The advent of the second-generation of sequencing technologies deeply revolutionised the field of genomics, allowing for a more complete view and understanding of the genome of different species. However, even if these technologies provided a great contribution to the field, the data generated using these technologies remain unsuitable for several applications, including Haplotype Assembly (HA). HA is the problem of assigning all the heterozygous Single Nucleotide Polymorphisms (SNPs) to exactly one of the two homologous chromosomes, leveraging data generated by sequencing experiments. The reconstruction of the distinct copies (two copies in somatic human cells) of each chromosome, called haplotypes, is essential to fully characterize the genome of an individual. SNPs remain one of the most studied genetic variations as they play an essential role in several medical applications, including drug-design or disease susceptibility studies, and the characterisation of the effects of SNPs on the expression of phenotypic traits.
“The knowledge of complete haplotypes is generally more informative than analyzing single SNPs and plays a fundamental role in many medical applications.”
[Tangherloni et al., BMC Bioinformatics 2020]
The short length of the reads, produced by the second-generation sequencing technologies, generally does not allow for spanning over a relevant number of SNP positions. As a consequence, short and separated haplotype blocks are reconstructed, hindering the possibility of reconstructing the full haplotypes. Thanks to the third-generation of sequencing technologies, it has been possible the production of sequencing data characterised by reads covering hundreds of kilobases, thus, capable of spanning different SNP loci at once.
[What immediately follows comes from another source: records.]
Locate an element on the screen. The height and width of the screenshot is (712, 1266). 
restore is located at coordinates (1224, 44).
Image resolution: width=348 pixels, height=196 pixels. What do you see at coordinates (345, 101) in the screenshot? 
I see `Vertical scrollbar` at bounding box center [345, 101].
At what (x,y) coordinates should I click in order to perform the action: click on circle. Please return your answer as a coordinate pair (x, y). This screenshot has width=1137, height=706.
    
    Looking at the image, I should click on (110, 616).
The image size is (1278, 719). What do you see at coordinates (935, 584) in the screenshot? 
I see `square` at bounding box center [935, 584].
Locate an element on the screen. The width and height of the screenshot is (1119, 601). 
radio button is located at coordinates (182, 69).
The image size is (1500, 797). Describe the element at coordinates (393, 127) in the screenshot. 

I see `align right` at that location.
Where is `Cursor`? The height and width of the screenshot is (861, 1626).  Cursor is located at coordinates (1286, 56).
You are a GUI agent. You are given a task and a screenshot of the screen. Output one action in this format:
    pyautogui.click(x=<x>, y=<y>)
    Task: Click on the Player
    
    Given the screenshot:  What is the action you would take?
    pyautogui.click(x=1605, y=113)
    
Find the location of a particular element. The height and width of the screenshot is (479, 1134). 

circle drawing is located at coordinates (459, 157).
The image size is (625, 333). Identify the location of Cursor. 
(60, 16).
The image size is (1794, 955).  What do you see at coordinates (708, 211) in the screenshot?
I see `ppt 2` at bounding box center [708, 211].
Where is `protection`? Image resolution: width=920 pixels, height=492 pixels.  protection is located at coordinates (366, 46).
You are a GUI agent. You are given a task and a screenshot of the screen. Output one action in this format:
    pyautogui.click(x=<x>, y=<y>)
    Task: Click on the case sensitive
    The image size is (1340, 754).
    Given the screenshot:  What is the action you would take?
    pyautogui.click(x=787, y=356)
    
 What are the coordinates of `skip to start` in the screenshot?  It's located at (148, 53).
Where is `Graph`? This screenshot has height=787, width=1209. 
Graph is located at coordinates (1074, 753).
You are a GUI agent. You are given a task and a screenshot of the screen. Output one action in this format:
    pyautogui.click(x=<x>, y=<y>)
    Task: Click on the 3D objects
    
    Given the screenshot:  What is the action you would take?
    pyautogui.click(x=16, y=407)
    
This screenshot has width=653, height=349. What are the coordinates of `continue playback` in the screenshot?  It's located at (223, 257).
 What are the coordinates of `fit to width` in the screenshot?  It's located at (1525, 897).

However, there was a drawback that arose, i.e., the higher the length of the reads, the lower the accuracy of the reads. In order to overcome this problem, the read coverage should be increased. The coverage of a sequencing experiment can be defined as the average number of times that each nucleotide is expected to be covered by a read. The HA problem can be solved using different computational strategies. Among them, the Minimum Error Correction (MEC) is one of the most successful approaches. MEC consists of computing the two haplotypes that partition the sequencing reads into two disjoint sets with the least number of corrections to the SNP values. Unfortunately, it was proven to be NP-hard. To address this problem, we designed and developed a novel method based on Genetic Algorithms, named GenHap. GenHap can efficiently solve large instances of the wMEC problem, a weighted variant of MEC, without any a priori hypothesis about the sequencing error distribution in reads.
More information about GenHap is available on GitHub.
GenHap exploits High-Performance Computing architectures to speed-up the required calculations. We showed the scalability and efficiency of GenHap on multi-core architectures. In addition, we also highlighted how the performance of GenHap are affected by different sequencing platforms (i.e., Illumina NovaSeq, Roche/454, PacBio RS II, and Oxford Nanopore Technologies MinION).